Atwood& Scholtz dalam makalahnya berargumen kalau perasaan hilang arah ataupun rasanya tidak mempunyai tujuan hidup bisa jadi titik dini seorang buat melaksanakan pencarian jati diri yang murni dan sebenar- benarnya. Sehabis melaksanakan penilaian dari suasana yang ada, memastikan dengan jujur apa yang sesungguhnya dicari serta apa yang sesunggunya mampu membawa membahagiakan, bisa jadi batu loncatan yang merubah hidup jauh lebih baik serta membahagiakan sekalipun perihal itu berbeda dengan keinginan orang- orang terdekat.

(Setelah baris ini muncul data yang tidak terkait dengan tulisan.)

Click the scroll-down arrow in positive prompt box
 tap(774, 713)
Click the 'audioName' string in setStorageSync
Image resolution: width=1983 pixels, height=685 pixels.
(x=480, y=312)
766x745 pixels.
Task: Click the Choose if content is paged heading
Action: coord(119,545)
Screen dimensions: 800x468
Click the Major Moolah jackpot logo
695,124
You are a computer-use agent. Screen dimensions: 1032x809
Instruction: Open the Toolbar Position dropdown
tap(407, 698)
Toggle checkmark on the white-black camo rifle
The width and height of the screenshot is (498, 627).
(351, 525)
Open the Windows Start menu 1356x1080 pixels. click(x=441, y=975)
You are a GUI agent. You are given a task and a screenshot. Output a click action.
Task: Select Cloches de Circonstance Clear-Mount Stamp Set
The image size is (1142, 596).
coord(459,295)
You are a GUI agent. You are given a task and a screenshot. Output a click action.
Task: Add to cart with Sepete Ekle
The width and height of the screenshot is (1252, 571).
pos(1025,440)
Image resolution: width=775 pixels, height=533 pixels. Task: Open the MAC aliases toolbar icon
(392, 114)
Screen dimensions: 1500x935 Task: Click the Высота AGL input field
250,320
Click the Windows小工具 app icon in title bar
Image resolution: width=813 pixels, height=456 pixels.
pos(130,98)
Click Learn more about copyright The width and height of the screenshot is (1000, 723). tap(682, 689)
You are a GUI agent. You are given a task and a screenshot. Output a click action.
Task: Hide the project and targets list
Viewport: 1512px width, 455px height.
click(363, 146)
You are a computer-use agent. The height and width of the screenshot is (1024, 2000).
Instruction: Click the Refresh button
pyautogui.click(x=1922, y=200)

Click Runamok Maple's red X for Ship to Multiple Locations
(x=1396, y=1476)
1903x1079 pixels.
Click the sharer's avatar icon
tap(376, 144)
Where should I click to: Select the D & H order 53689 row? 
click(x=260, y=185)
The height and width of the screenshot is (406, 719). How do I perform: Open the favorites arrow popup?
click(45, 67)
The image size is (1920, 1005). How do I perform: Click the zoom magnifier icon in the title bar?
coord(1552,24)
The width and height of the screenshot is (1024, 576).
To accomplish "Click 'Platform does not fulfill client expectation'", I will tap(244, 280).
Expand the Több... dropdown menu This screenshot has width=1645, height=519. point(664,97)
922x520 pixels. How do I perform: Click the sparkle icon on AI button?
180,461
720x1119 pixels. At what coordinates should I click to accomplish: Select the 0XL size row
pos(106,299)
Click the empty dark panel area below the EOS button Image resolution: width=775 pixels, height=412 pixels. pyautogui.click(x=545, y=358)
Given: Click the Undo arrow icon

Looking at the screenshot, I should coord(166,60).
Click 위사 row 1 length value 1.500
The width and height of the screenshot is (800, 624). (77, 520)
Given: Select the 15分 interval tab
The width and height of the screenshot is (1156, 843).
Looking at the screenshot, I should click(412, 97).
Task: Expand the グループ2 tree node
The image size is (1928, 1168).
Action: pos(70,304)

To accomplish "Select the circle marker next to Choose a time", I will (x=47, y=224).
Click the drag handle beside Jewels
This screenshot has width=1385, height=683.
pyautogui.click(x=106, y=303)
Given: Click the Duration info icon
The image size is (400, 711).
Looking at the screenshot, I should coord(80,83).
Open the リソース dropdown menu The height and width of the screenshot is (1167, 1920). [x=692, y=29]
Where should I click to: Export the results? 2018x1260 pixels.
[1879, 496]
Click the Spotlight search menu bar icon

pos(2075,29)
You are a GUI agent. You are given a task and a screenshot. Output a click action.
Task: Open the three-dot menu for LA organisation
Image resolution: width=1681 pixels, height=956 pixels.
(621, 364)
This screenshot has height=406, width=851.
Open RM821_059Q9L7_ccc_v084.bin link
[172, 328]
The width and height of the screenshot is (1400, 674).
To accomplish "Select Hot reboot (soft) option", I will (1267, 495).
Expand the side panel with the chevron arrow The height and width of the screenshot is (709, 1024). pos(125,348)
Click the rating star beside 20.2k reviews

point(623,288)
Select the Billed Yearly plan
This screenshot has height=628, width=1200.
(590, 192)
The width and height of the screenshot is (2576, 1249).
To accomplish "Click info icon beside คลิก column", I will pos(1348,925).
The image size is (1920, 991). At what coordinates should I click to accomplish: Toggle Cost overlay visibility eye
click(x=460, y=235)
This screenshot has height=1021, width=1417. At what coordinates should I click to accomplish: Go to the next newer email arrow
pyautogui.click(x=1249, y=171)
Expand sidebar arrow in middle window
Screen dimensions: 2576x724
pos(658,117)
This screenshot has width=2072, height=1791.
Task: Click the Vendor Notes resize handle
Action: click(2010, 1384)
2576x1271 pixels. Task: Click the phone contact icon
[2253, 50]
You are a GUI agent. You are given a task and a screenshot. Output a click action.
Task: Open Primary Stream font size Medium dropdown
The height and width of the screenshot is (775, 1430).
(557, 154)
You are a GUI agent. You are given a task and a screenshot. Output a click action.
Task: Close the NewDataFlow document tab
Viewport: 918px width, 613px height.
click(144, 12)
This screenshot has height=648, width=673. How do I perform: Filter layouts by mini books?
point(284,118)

Senada dengan Atwood& Scholtz, Caroline Beaton dalam tulisannya yang berjudul“ Why Millenials Need Quarter Life Crisis” di Psychology Today melaporkan kalau QLC bisa jadi pengingat untuk seorang buat terus berjuang maju dalam hidupnya. QLC merupakan tentang ketidakpastian, serta dari sana pula, seorang bisa menangkap kalau tidak terdapat perihal yang permanen di dunia ini, tercantum krisis yang dirasakan diri sendiri.

Terkadang, QLC membuat orang mau terus berlari ataupun melawan. Tetapi, semakin jauh ataupun cepat orang berlari menjauh dari krisis tersebut, akan membuat hasilnya terus menjadi nihil. Alternatif aksi yang bisa dicoba ialah berupaya menerima hidup pada saat ini meski belum betul- betul cocok kehendak diri.

Alih- alih pusing menyatukan frekuensi dengan seluruh tuntutan yang ada, memahat anggapan atas hal- hal yang terjalin terpaut diri kita serta gimana menyikapinya jadi perihal yang lebih berguna serta rasional buat dicoba demi hidup yang lebih bahagia. Memanglah betul kalau soal ini tidak bisa jadi gampang dicoba. Namun, bila terus melatih diri dengan anggapan serta benak positif hingga mengalami QLC bisa jadi momentum pijakan yang pas buat mengganti arah hidup jadi lebih baik. Sebab QLC merupakan suatu keniscayaan yang mungkin besar wajib dialami generasi milenial, kesiapan diri dengan gimana metode menghadapinya merupakan perihal yang terutama dari semuanya.